Jakarta: Gugatan pemerintah terhadap The Petroleum Authority of Thailand Exploration and Production (PTTEP) atas kasus tumpahnya minyak Montara, memasuki babak baru. PTTEP berjanji menghadiri persidangan dengan agenda mediasi tahap kedua yang akan dilaksanakan 16 Januari 2018.
"PTTEP menyatakan beritikad baik untuk mengikuti prosedur yang ada (hadir)," kata hakim mediator Wiwik Suharsono, dalam keterangan tertulis yang diterima Medcom.id dari Kementerian Koordinator Kemaritiman, Kamis, 21 Desember 2017.
Putusan itu dibacakan Wiwik saat sidang dengan agenda proses mediasi pertama di Pengadilan Negeri Jakarta Pusat, Rabu, 20 Desember 2017.

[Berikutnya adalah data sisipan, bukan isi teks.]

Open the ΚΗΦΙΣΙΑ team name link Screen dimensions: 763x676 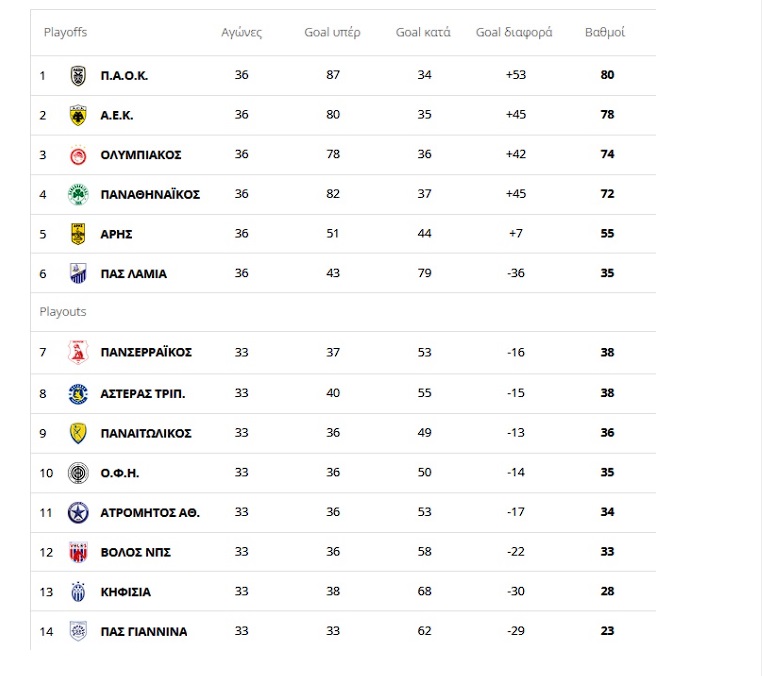126,592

Hakim Wiwik juga meminta agar kuasa hukum tergugat mempersiapkan konsep atau proposal berdasarkan materi gugatan pemerintah Indonesia.

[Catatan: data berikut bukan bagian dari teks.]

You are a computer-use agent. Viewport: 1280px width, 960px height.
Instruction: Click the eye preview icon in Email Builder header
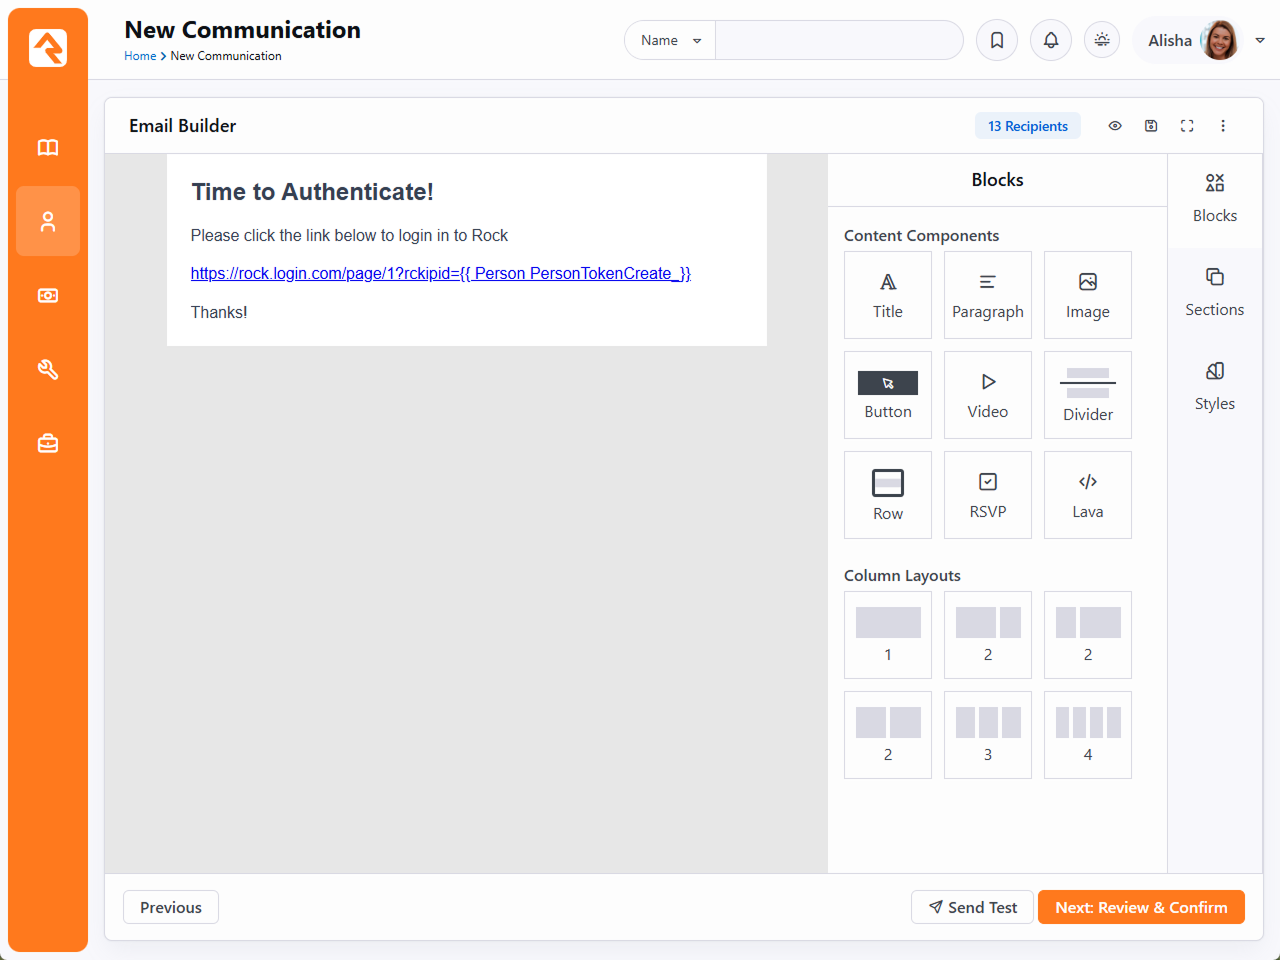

“Ini penting, agar pada saat mediasi nanti bisa lebih efektif waktunya,” kata dia.
Pemerintah melayangkan gugatan terhadap PTTEP pada April lalu. Gugatan dilayangkan atas kasus ledakan sumur minyak Montara pada 21 Agustus 2009. Lokasi sumur minyak milik PTTEP itu memang berada di perairan Australia, tapi tumpahan minyaknya mencemari laut Indonesia.
Baca: April Ini Pemerintah Ajukan Gugatan Ganti Rugi Kasus Montara
Pemerintah Indonesia mengajukan tuntutan Rp27,4 triliun. Besaran tuntutan berdasarkan hitungan kerusakan hutan mangrove seluas 1.200 hektare, kerusakan padang lamun seluas 1.400 hektare, dan kerusakan terumbu karang seluas 700 hektare.

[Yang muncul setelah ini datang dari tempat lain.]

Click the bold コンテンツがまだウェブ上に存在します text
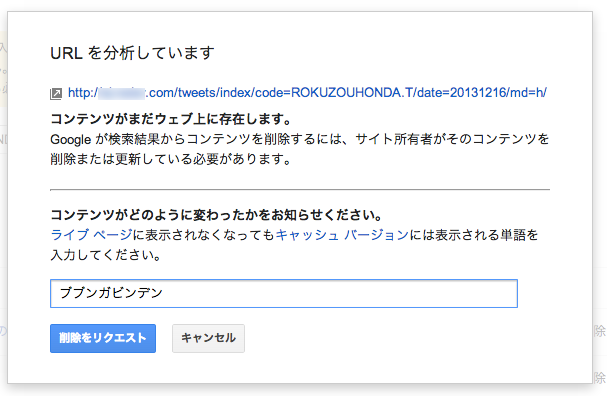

Sidang terakhir kasus ini terjadi pada 23 November. Selama persidangan, tergugat tak pernah hadir.
Baca: Pemerintah Gugat Rp27,4 Triliun Kasus Ladang Migas Montara
Pada sidang kemarin, Pemerintah Indonesia sebagai penggugat diwakili Kementerian Lingkungan Hidup dan Kehutanan (KLHK) serta Kejaksaan Agung. Usai mediasi, Direktur Penyelesaian Sengketa Kementerian Lingkungan Hidup dan Kehutanan Jasmin Ragil Utomo menunggu langkah konkrit PTTEP.
“Yang kita harapkan tidak hanya itikad baik dalam bentuk kehadiran, namun juga apa upaya konkret mereka," ujarnya.
Mengulur waktu
Deputi Bidang Kedaulatan Maritim Kemenko Bidang Kemaritiman Arif Havas Oegroseno menjelaskan, sejak 2009 pemerintah telah berupaya untuk menyelesaikan masalah ini melalui perundingan langsung dengan PTTEP.
Pemerintah bahkan membentuk komite netral (neutral committee) yang beranggotakan mantan Menlu RI Hassan Wirajuda, mantan Menlu dan Deputi PM Thailand Surakiart Sathirathai, dan Juha Christensen dari Finlandia.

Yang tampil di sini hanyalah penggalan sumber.